O governo brasileiro passou a apostar em uma relação mais pragmática com países vizinhos governados pela direita ou pela extrema-direita na América Latina. A prioridade é concentrar a agenda bilateral em temas considerados menos sujeitos a disputas ideológicas, como infraestrutura, energia, combate ao crime organizado e cooperação diante de desastres naturais.
A mudança no quadro político da região, com vitórias de nomes ligados à direita no Peru, na Colômbia, no Chile, no Equador e na Bolívia, aumentou o isolamento do Brasil na América do Sul. Hoje, o país divide com o Uruguai o grupo de governos alinhados ao campo progressista na região.
Apesar desse cenário, a avaliação em Brasília é de que as relações com Peru, Equador, Chile, Colômbia e Bolívia devem continuar funcionando com base em interesses concretos. A Argentina aparece como exceção, diante da postura mais hostil do presidente Javier Milei em relação ao governo Lula.
Entre os pontos mais sensíveis da agenda regional estão projetos de integração física, como obras de infraestrutura capazes de conectar o oceano Pacífico ao Atlântico. A cooperação no setor de energia também segue no radar e pode ganhar peso após os impactos da guerra no Irã sobre a segurança global do abastecimento.
No caso do Chile, o interesse do presidente José Antonio Kast em uma reunião bilateral com Lula durante a cúpula do Mercosul é visto como um sinal de manutenção do diálogo. Na Bolívia, o pedido de apoio feito por Rodrigo Paz ao Brasil em meio aos protestos no país e, na Colômbia, a resposta cordial do presidente eleito às felicitações de Lula reforçaram a expectativa de que a relação com esses governos seguirá pautada por demandas práticas.
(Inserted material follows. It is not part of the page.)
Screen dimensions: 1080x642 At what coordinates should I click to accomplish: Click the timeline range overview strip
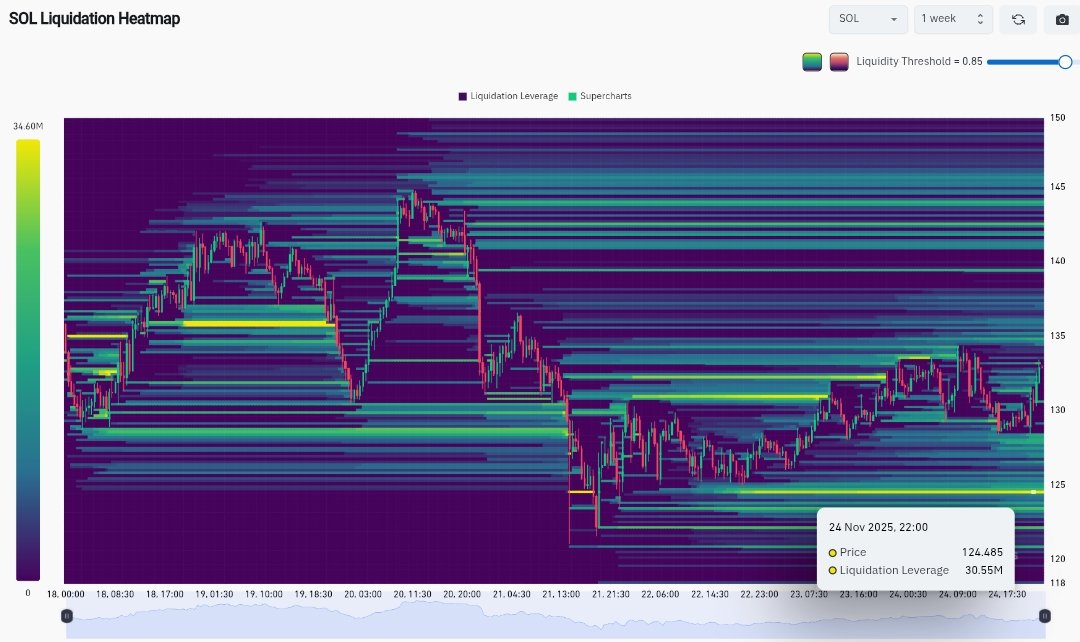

Mesmo assim, analistas avaliam que o ambiente político sul-americano é delicado. Especialistas observam que os novos governos da região não se encaixam no perfil tradicional da direita e podem alterar o equilíbrio das relações entre os países.
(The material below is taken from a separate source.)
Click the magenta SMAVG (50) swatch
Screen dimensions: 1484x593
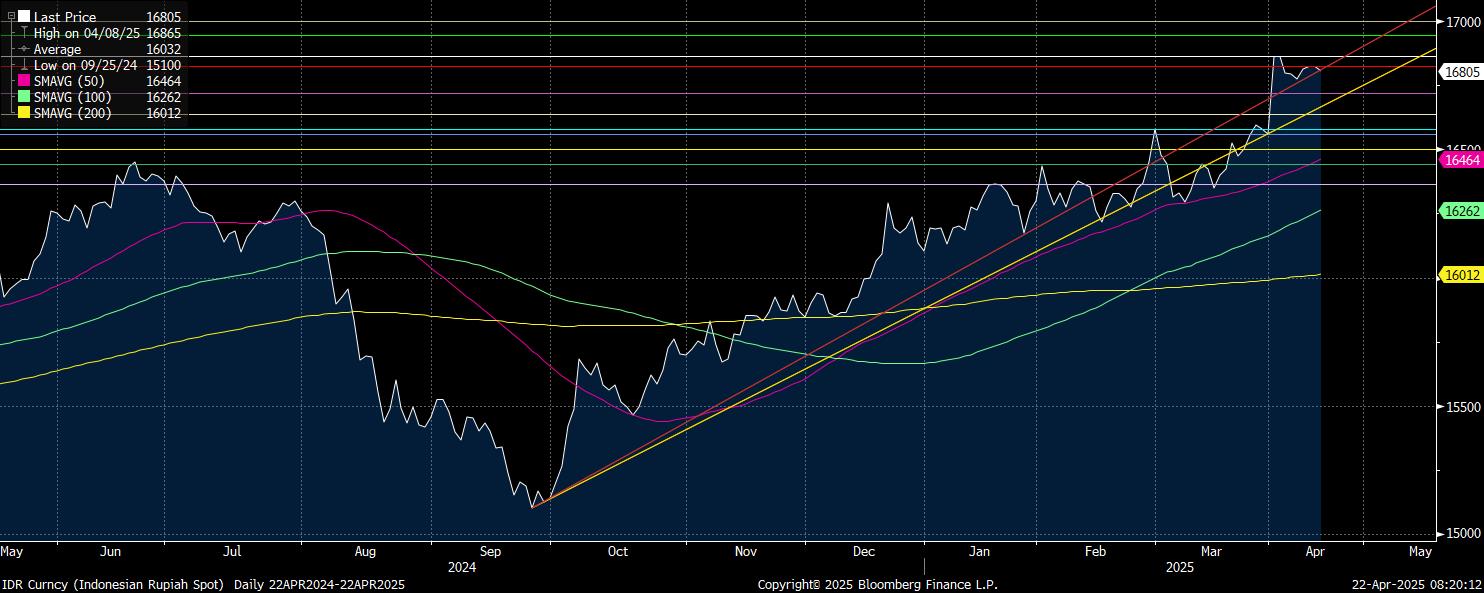point(24,81)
Na leitura de professores de relações internacionais, a Colômbia vinha ajudando a compensar o afastamento da Argentina em temas regionais. Agora, a cooperação ambiental entre Brasília e Bogotá pode perder força, especialmente nas pautas ligadas à Amazônia. Em 2023, a cúpula da Amazônia foi articulada com protagonismo de Brasil e Colômbia.
Outro ponto de atenção é a defesa da democracia na região, tema que tende a perder espaço com o avanço da extrema-direita em vários países. Também entram nesse cálculo as relações comerciais da América do Sul com a China, alvo de pressão do presidente dos Estados Unidos, Donald Trump, para serem reduzidas.
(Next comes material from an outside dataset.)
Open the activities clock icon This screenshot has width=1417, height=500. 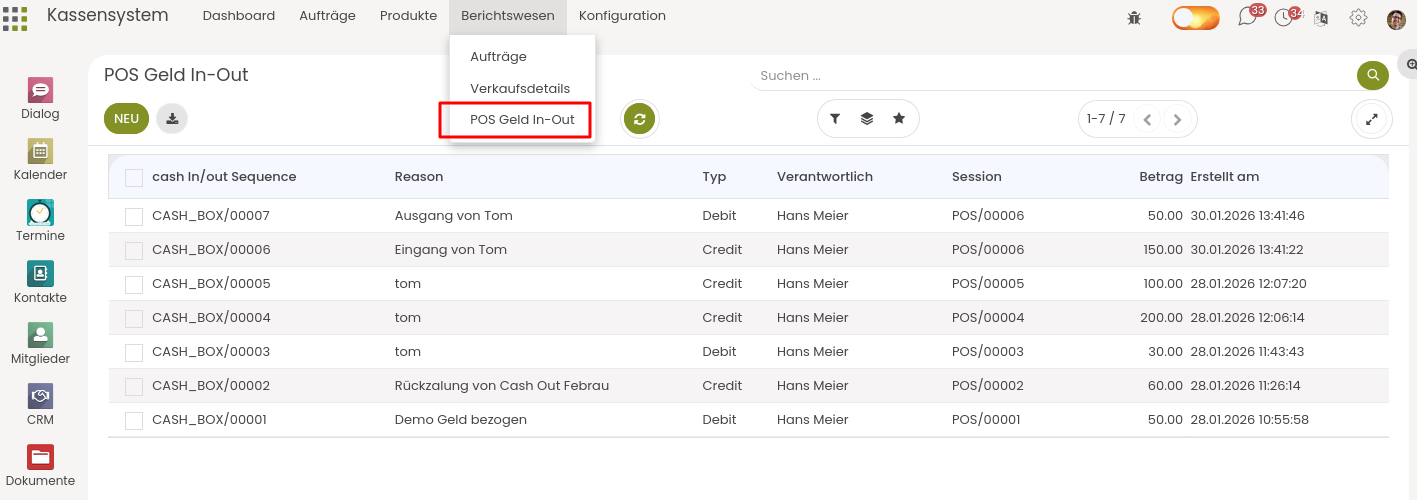click(1284, 17)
No entendimento do governo brasileiro, a cooperação multilateral na região ficou mais difícil. A presença de líderes alinhados à Casa Branca enfraquece a construção de uma agenda comum sem a influência dos Estados Unidos. Com isso, fóruns como Unasul e Celac devem perder fôlego, apesar das tentativas de revitalização feitas por Brasília desde 2023.
Já o Mercosul deve continuar como o principal espaço regional de articulação para o Brasil. Por ser um bloco mais institucionalizado e centrado em comércio, ele tende a manter relevância mesmo entre governos de orientações políticas distintas.